Singapore & Australia agree on $1.67B military training deal

Singapore invests up to $1.67 billion on military training facilities in Australia to increase its number of troops in the region from 6,000 to 14,000.

Photo by: Reuters
Photo by: Reuters

Troops from the Singapore Guards Formation of the Singapore Armed Forces and troops from the Seventh Australian Regiment of the Australian Defence Force during a preview of Exercise Trident, Queensland, Australia November 7, 2014.

Singapore will spend up to A$2.25 billion ($1.67 billion) to double the capacity of its military training facilities in northern Australia under a new bilateral deal, Australia's prime minister said on Friday.

Malcolm Turnbull said that the investment should be seen as a natural development of a close strategic relationship between the two countries.

The Singaporean military upgrade is part of a comprehensive strategic partnership pact agreed by Turnbull and his Singaporean counterpart, Lee Hsien Loong, this week.

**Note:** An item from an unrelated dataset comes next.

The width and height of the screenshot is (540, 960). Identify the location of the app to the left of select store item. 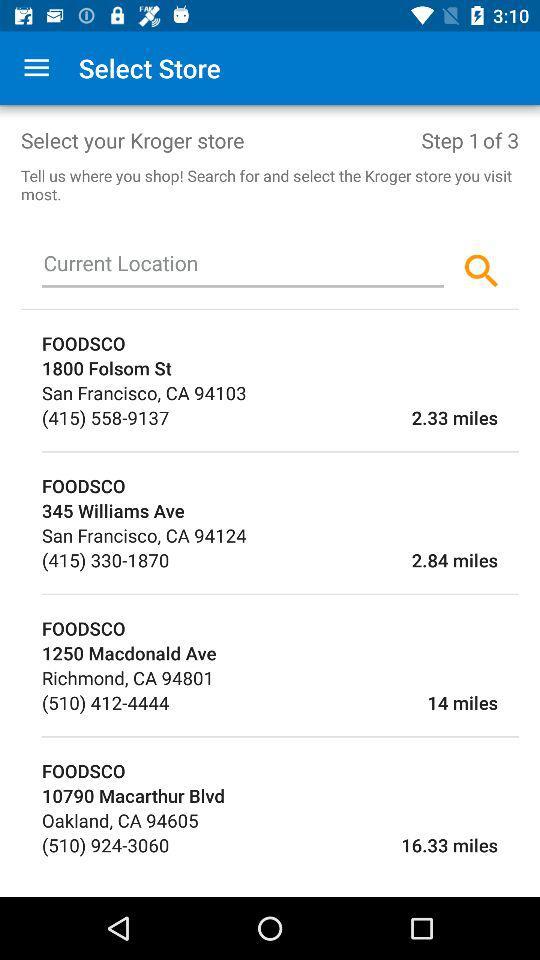
(36, 68).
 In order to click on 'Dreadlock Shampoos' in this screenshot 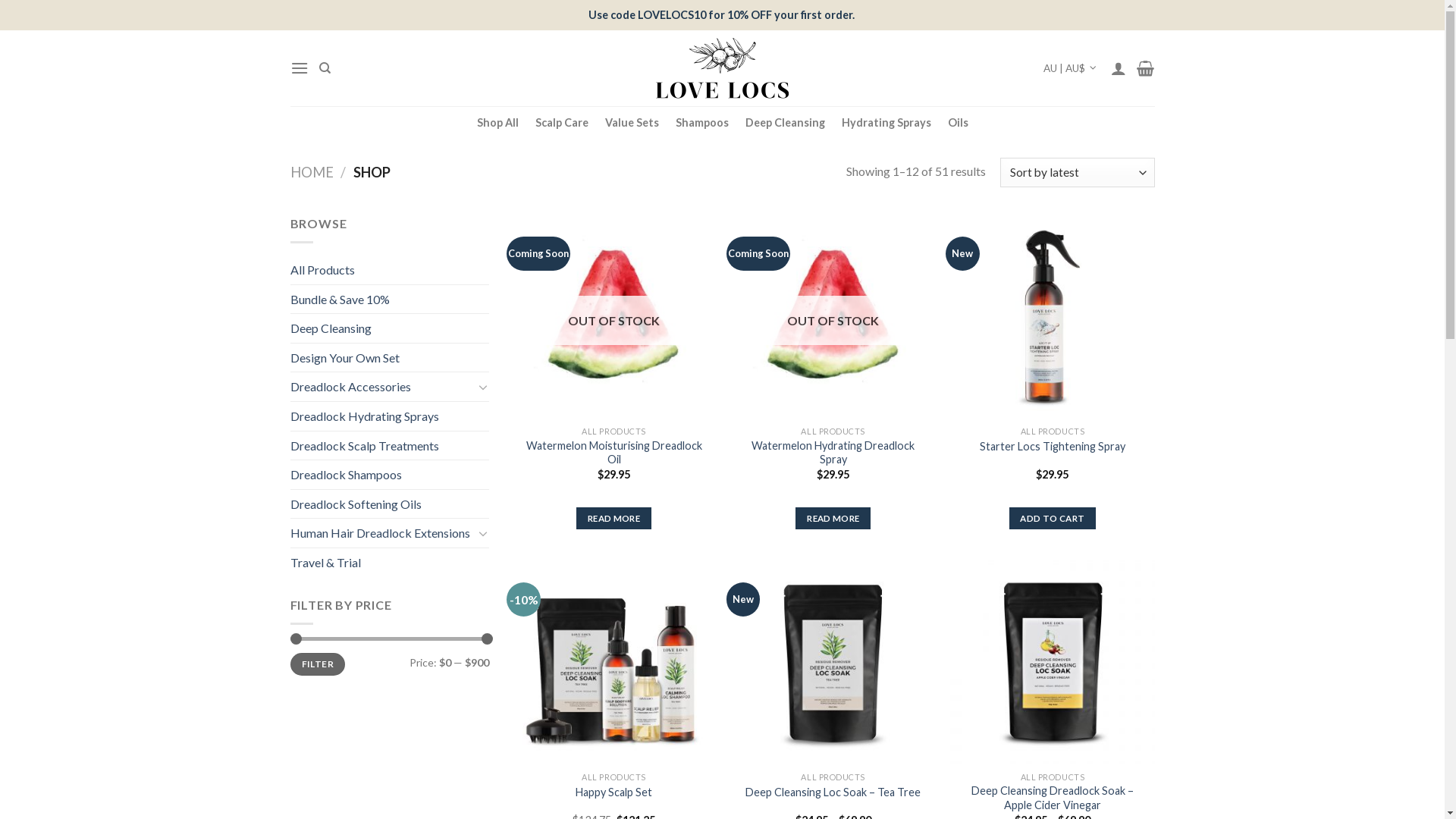, I will do `click(389, 473)`.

The move comes at a time when tension between much of Asia and China is rising as China has been building military and civilian facilities on its artificial islands in the disputed South China Sea.

Singapore, an island country with scarce land, has long sent troops to Australia for military exercises.

The new deal will allow the country to increase the number of troops it has on rotation in Australia to 14,000, from 6,000.

The two countries will enhance military personnel exchanges and initiate civilian personnel exchanges. They will also strengthen intelligence and information sharing, such as counter-terrorism, the MFA statement said.

Under the agreement, Singapore would fund the cost of expanding the Shoalwater Bay Training Area and the Townsville Field Training Area in return it would gain expanded access to Australian military training areas over a period of 25 years.

Both bases lie in electorates critical to the government. The timing of the agreement is viewed as a political coup for Prime Minister Malcolm Turnbull ahead of Federal elections in July.